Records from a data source
=== Section Start ===
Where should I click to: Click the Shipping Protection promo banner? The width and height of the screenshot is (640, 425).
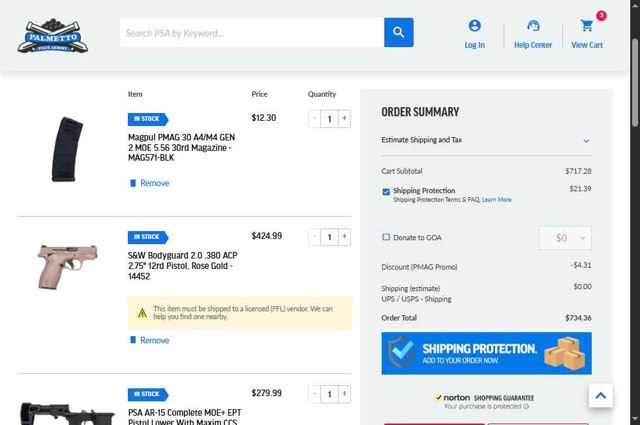point(486,353)
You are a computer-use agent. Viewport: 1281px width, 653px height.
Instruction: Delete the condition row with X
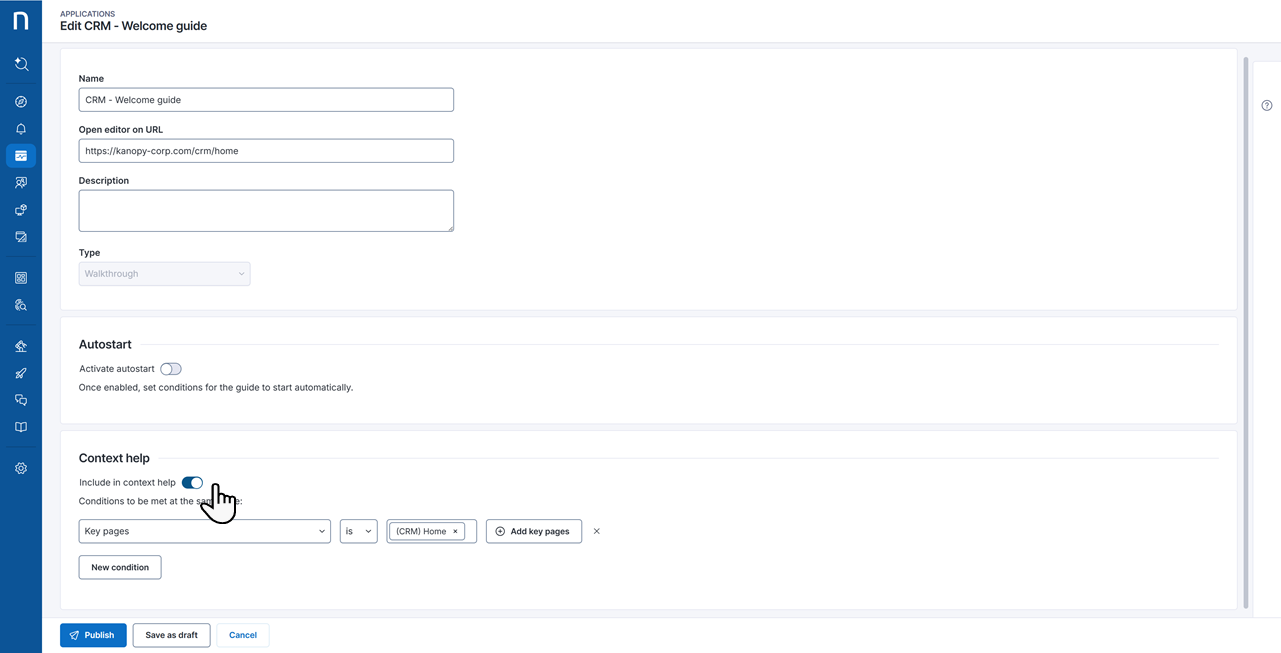point(597,531)
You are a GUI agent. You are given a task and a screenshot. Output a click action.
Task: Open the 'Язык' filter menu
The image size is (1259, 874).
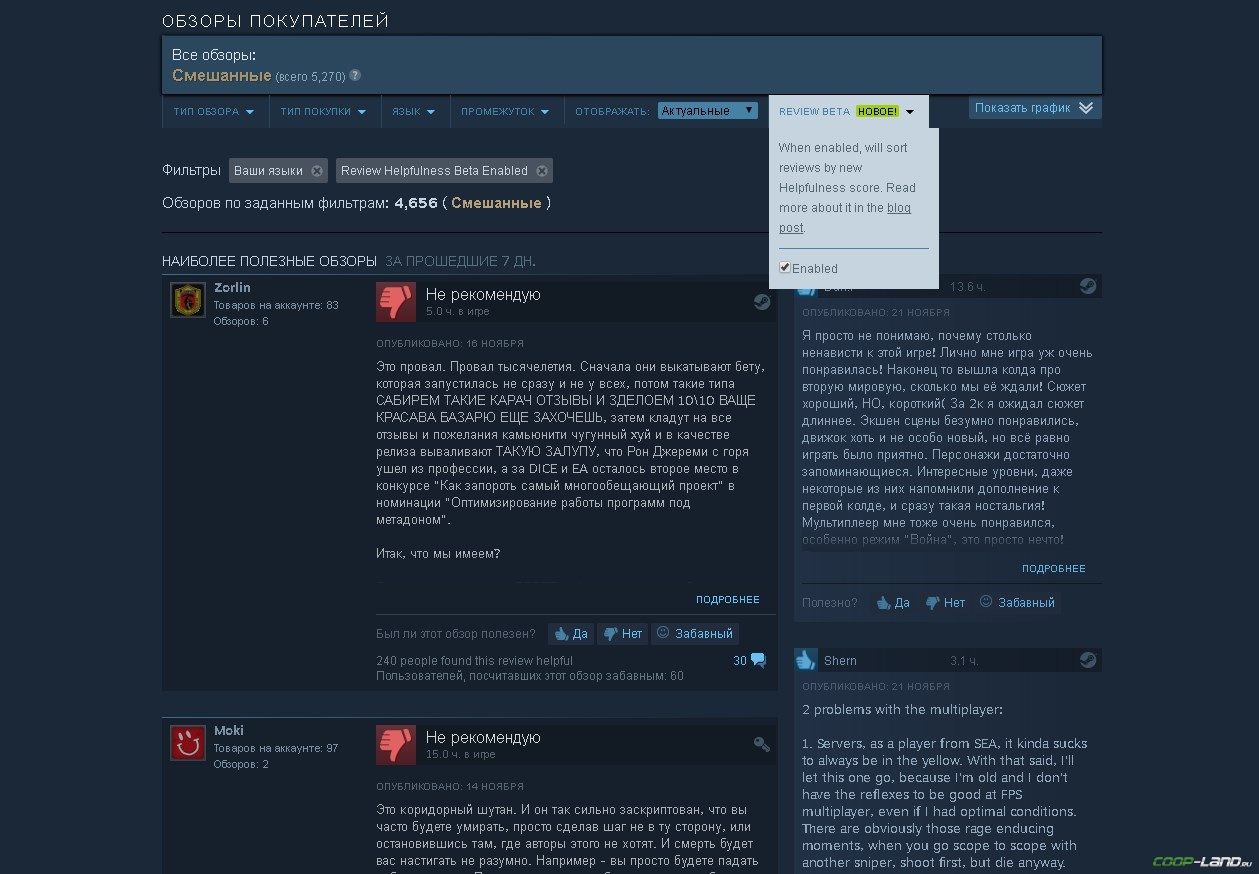coord(414,112)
=== Section End ===
### [Exercise objective]
Copy out each line of the records where the string "agent" appears.

### [Solution]
You are a computer-use agent. Viewport: 1281px width, 653px height.
You are a GUI agent. You are given a task and a screenshot. Output a click action.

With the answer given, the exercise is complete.